離婚の際に住宅ローンの名義変更

離婚の際に住宅ローンの名義変更をする場合は、もともと夫のみの名義になっている不動産、もしくは夫と妻の共有名義になっている不動産から、離婚することによって夫だけが退去するというケースが多いのではないでしょうか。妻と子供はそのままそこに住み続けるわけですが、住宅ローンの名義が夫になっている場合には、離婚の際に住宅ローンの名義変更を行う必要があります。

ただし、離婚に際しての名義変更は、必ずしもスムーズにできるものではないので注意しなければいけません。まず、住宅ローンを組んでいる銀行から承諾を得る必要があります。住宅ローンを組む際には、名義人の収入や勤続年数など、いろいろな要件をもとに慎重に審査が行われているので、銀行はそれほど簡単に名義変更に承諾してはくれません。もし仮に、夫と妻の共有名義で住宅ローンを組み、妻一人の収入でローンの返済が無理なく行えると銀行が判断した場合には、名義変更は可能かもしれませんが、なかなか難しいので、銀行からの承諾は期待しないほうが良いかもしれません。

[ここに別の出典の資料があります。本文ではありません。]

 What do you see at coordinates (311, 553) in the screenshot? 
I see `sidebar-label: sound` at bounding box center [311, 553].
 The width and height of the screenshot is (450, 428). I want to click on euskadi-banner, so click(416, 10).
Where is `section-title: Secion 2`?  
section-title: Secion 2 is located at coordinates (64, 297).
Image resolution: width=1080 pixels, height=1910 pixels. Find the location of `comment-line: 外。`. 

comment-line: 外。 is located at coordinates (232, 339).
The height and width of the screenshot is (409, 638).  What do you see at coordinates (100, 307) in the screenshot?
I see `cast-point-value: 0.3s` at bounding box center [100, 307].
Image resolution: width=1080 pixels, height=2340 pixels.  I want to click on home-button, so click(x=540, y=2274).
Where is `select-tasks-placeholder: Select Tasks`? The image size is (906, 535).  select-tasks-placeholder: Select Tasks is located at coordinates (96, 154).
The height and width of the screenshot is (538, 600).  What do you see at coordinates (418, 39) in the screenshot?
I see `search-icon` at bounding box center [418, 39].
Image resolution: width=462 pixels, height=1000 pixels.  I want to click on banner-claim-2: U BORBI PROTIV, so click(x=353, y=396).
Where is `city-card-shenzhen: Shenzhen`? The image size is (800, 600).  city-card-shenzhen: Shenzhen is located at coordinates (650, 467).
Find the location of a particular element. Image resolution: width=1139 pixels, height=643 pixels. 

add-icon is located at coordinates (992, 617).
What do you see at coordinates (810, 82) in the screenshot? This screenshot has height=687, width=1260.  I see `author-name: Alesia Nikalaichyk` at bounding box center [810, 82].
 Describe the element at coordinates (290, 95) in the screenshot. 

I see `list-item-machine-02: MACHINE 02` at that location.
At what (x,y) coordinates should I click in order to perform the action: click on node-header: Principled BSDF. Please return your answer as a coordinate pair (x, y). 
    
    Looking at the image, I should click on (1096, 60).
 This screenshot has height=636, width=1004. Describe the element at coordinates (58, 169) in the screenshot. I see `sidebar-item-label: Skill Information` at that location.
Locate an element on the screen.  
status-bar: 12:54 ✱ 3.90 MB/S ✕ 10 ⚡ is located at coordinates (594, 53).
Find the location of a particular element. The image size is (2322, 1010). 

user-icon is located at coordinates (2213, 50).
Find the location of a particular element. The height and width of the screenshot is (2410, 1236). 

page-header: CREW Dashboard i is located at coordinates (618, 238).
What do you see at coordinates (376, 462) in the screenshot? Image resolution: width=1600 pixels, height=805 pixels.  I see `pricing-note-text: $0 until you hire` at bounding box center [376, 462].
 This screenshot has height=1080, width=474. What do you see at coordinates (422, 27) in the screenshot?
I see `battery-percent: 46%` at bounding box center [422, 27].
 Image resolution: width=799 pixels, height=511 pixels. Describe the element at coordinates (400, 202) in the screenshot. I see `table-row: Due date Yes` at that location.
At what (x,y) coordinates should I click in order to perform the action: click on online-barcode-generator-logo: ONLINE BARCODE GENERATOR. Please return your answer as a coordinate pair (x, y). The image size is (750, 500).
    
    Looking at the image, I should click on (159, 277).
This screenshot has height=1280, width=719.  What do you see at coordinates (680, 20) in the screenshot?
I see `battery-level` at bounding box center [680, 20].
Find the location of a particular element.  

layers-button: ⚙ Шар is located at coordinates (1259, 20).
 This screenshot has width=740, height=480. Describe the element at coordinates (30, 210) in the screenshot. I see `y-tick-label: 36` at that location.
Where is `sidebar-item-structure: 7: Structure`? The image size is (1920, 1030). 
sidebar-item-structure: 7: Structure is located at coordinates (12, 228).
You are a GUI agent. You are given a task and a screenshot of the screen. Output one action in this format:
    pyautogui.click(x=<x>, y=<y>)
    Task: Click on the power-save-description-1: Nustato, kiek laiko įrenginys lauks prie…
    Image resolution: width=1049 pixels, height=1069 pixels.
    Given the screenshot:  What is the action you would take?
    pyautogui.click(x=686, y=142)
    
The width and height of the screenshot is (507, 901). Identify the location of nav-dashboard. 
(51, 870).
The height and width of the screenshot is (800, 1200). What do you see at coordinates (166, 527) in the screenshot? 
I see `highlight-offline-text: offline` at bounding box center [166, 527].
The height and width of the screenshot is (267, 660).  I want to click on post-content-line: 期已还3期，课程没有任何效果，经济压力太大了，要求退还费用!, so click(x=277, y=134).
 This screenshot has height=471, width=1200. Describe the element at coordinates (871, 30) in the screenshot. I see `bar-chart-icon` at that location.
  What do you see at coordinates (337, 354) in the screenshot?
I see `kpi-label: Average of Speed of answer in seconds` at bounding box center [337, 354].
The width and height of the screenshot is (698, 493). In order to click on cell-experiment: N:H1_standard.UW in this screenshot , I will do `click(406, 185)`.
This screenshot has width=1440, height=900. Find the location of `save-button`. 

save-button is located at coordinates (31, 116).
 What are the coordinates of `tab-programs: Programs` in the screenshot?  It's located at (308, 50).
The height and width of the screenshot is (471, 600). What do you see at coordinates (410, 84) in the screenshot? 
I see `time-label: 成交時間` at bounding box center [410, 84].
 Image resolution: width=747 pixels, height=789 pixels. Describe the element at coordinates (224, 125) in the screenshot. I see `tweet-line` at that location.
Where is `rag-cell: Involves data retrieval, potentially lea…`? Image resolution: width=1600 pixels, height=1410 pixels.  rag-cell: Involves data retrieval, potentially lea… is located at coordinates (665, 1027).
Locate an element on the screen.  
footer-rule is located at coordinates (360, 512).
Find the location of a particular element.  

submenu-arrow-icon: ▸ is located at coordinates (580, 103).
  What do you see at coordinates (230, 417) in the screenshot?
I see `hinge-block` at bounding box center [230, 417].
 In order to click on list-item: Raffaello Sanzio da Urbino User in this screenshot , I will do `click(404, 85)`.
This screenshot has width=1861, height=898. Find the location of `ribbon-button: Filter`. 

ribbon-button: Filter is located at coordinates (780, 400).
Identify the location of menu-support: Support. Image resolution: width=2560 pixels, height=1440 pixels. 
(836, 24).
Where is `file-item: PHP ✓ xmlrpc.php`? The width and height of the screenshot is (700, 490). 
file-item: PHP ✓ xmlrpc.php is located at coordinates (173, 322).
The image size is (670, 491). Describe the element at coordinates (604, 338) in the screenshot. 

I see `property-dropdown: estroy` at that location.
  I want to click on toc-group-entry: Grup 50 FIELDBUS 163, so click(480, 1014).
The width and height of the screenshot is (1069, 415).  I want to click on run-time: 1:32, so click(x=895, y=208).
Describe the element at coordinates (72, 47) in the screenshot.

その場合には、離婚しても住宅ローンの名義変更ができないので、住宅ローンが完済されるのを待ってから名義変更を行うことになります。離婚してから年月が流れた後でこうした法的な手続きを行うのはトラブルの原因にもなりやすいので、トラブルを未然に防ぐという意味でも、離婚する際にはこうした内容も含んだ離婚協議書や公正証書を作成しておくと良いでしょう。